- TO DO:
Rescale the coordinates in the answers of the records from the line with "Image resolution: width=1010" to the line with "(132, 212).", both lines included. Write these lines out again in full, requests too, but multiply each coordinate in the answers by 1.45 and round to the nearest whole number, with halves rounded up.

- SUPPLIED DATA:
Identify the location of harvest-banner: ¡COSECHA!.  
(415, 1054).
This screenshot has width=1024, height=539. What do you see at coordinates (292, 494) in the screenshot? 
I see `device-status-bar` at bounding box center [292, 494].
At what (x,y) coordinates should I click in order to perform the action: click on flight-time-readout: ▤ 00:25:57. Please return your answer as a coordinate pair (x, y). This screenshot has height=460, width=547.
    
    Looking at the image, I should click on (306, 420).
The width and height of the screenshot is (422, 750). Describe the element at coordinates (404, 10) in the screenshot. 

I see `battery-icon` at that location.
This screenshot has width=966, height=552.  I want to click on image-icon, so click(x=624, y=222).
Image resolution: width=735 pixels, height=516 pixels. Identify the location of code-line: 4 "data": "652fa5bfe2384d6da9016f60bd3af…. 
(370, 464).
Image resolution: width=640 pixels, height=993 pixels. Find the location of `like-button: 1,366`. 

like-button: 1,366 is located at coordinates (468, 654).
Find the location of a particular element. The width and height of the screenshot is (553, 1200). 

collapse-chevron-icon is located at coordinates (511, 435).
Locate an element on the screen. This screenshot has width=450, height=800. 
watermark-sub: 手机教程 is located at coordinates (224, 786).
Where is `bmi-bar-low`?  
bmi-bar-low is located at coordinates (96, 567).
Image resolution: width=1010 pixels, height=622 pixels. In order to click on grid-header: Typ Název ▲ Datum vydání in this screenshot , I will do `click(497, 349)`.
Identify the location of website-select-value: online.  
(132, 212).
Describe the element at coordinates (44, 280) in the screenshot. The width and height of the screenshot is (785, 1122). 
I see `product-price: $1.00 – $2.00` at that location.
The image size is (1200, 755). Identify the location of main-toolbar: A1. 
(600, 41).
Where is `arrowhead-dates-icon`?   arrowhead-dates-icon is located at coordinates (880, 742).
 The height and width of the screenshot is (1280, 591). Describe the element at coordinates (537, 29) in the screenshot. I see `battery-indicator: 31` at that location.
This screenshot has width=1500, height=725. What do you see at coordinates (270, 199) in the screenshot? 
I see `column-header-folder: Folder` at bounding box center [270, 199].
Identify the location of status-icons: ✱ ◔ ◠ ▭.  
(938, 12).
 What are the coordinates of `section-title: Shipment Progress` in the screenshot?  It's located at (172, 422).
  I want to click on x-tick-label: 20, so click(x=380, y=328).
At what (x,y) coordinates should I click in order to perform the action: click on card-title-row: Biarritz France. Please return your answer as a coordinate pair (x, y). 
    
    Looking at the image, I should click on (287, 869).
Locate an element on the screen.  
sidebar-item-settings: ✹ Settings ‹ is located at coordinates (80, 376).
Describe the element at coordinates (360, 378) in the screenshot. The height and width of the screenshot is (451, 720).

- ANSWER BOX:
Image resolution: width=1010 pixels, height=622 pixels. In order to click on grid-header: Typ Název ▲ Datum vydání in this screenshot , I will do `click(721, 506)`.
Identify the location of website-select-value: online.  
(191, 307).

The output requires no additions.